Abstract: We introduce Psi-Turing Machines (Psi-TM): classical Turing machines equipped with a constant-depth introspection interface $ \iota $ and an explicit per-step information budget $ B(d,n)=c\,d\log_2 n $. With the interface frozen, we develop an information-theoretic lower-bound toolkit: Budget counting, $ \Psi $-Fooling, and $ \Psi $-Fano, with worked examples $ L_k $ and $ L_k^{\mathrm{phase}} $. We prove an oracle-relative separation $ P^{\Psi} \neq NP^{\Psi} $ and a strict depth hierarchy, reinforced by an Anti-Simulation Hook that rules out polynomial emulation of $ \iota_k $ using many calls to $ \iota_{k-1} $ under the budget regime.

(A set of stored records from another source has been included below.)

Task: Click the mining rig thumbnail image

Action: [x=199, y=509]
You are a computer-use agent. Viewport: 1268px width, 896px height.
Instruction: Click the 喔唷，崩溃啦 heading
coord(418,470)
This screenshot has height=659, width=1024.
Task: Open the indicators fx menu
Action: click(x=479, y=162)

We also present two independent platforms (Psi-decision trees and interface-constrained circuits IC-AC$^{0}$/IC-NC$^{1}$) and bridges that transfer bounds among machine, tree, and circuit with explicit poly/log losses. The model preserves classical computational power outside $ \iota $ yet enables precise oracle-aware statements about barriers (relativization; partial/conditional progress on natural proofs and proof complexity). The aim is a standardized minimal introspection interface with clearly accounted information budgets.